■ Exercise A
Transcribe the passage of the Typhoon Falcon post below, from "Last night, I" up to and including "rather leave unexplained.".
■ Exercise B
According to the Typhoon Falcon post below, is each of these statements true? Answer yes or no for each, quoting the words that decide it. (i) The writer's duty was at Philippine General Hospital. (ii) The rains had been going on for the past 24 hours. (iii) The writer welcomes another Ondoy.

■ Document excerpt
=-=-=

While Typhoon Falcon was raging outside, I was stuck in my warm, cozy palace called Philippine General Hospital. Taft Avenue was like a moat surrounding this colossal structure, so my 24-hour duty was relatively quiet and free from the barrage of patients invading the establishment. A marketplace - that's the usual scenario in this place. Yesterday, I spent half my time taking advantage of the fringe benefits my low-paying job affords - free internet.
Outside my window, I could see torrential rains pouring down the city. The sky was like an Emo over-acting lady who can't stop crying. She has been having her tantrums for the past 48 hours and she still hasn't stopped. I fear another Ondoy. I am a rain lover but I don't welcome another Ondoy. It's just too much.
Last night, I had this rare chance of chatting with an old friend, His Royal Weirdness otherwise known as My Friend J of the McDreamy Fame. I haven't seen him for some time. But as mentioned before, in my previous entries, conversations with him are always better than anything I could ever think of. They're so good I had to avoid them.
Anyway, we talked about the rains, the beautiful inconsistencies of life, and the diverging paths of our inertia - his towards unstoppable restlessness and mine towards remaining still. Life has been good to both of us, I believe. Connections of this sort make me think of karma, or destiny, or unexplained phenomena that you'd rather leave unexplained.
Then I remember Ondoy. Storms come and go. Sometimes they come when you need them the most, to rid your life of certain unnecessary rubbish. Sometimes, they just come, for no reason at all.
Perhaps lightning strikes the same place twice. Thrice. Many more times. Perhaps storms follow the exact same path. Perhaps parallel lines meet in the end. Perhaps the things we avoid are the things we need, and the things that hurt us the most are the same things that keep us alive.

=-=-=

■ Data section
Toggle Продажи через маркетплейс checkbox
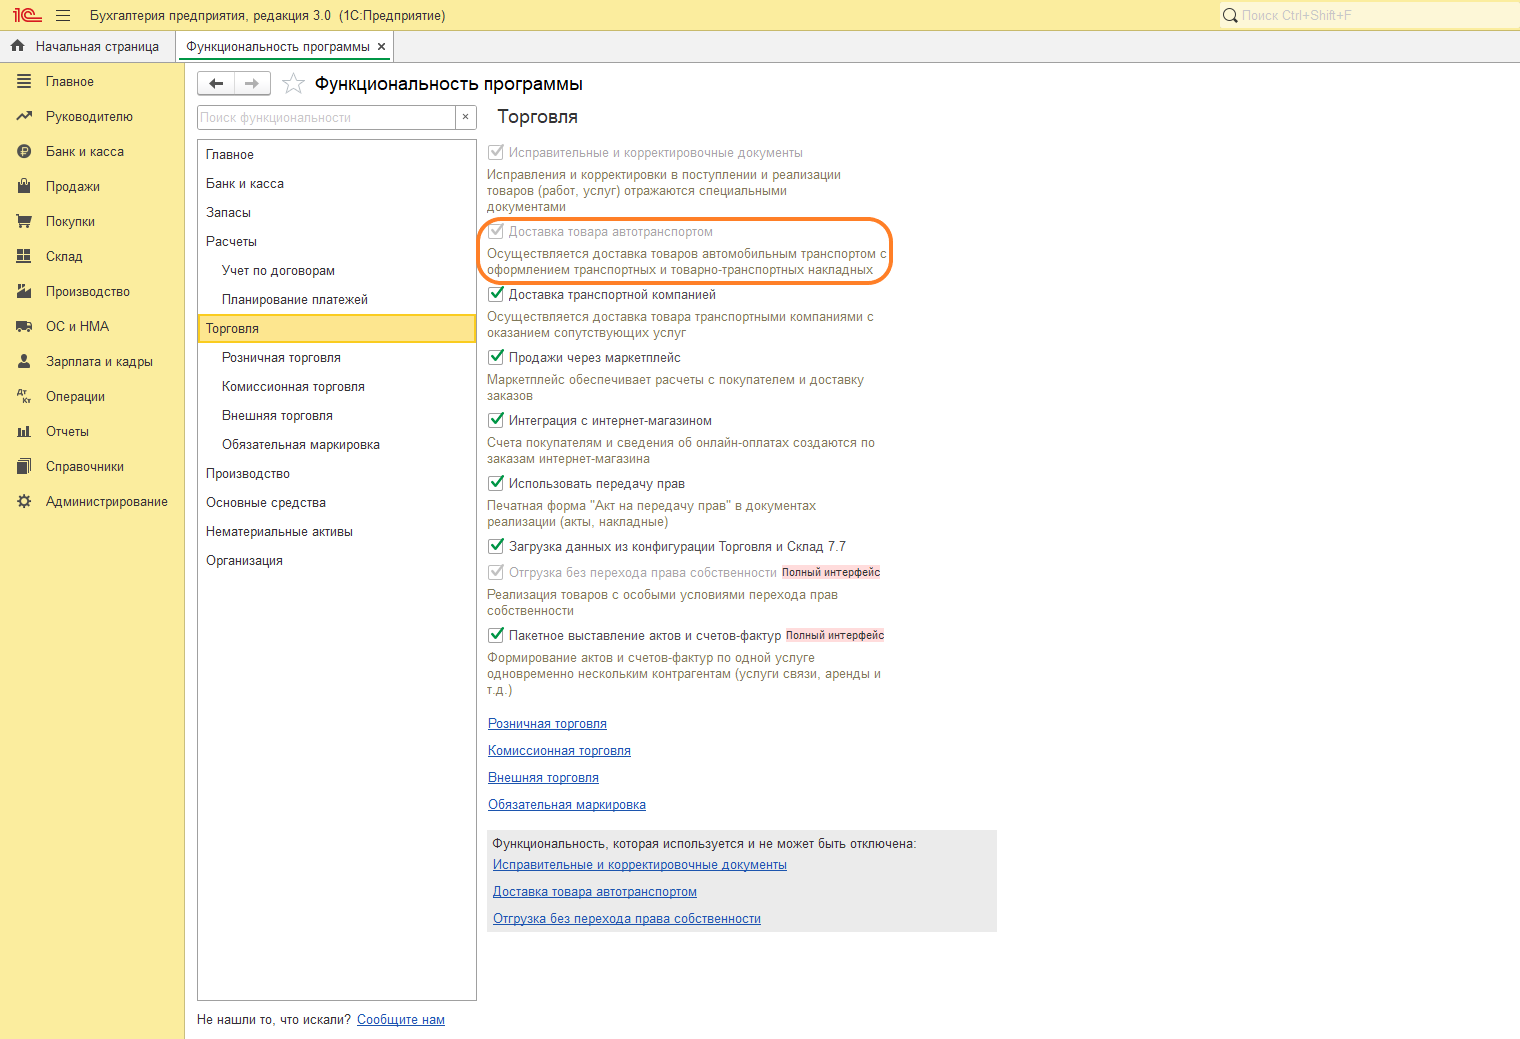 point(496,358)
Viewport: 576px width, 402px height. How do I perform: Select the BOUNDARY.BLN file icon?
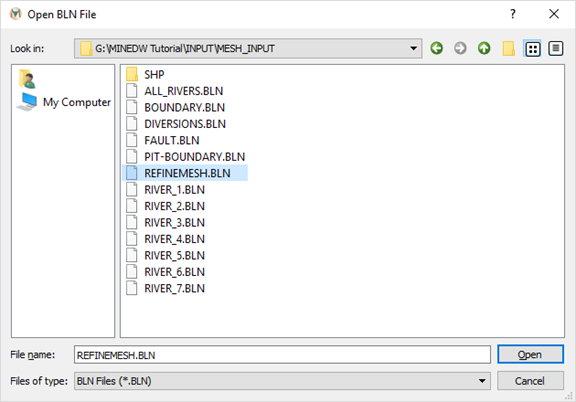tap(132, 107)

=-=-=

■ Exercise solution A
Last night, I had this rare chance of chatting with an old friend, His Royal Weirdness otherwise known as My Friend J of the McDreamy Fame. I haven't seen him for some time. But as mentioned before, in my previous entries, conversations with him are always better than anything I could ever think of. They're so good I had to avoid them.
Anyway, we talked about the rains, the beautiful inconsistencies of life, and the diverging paths of our inertia - his towards unstoppable restlessness and mine towards remaining still. Life has been good to both of us, I believe. Connections of this sort make me think of karma, or destiny, or unexplained phenomena that you'd rather leave unexplained.

■ Exercise solution B
(i) Yes: "I was stuck in my warm, cozy palace called Philippine General Hospital."
(ii) No: "She has been having her tantrums for the past 48 hours"
(iii) No: "I am a rain lover but I don't welcome another Ondoy."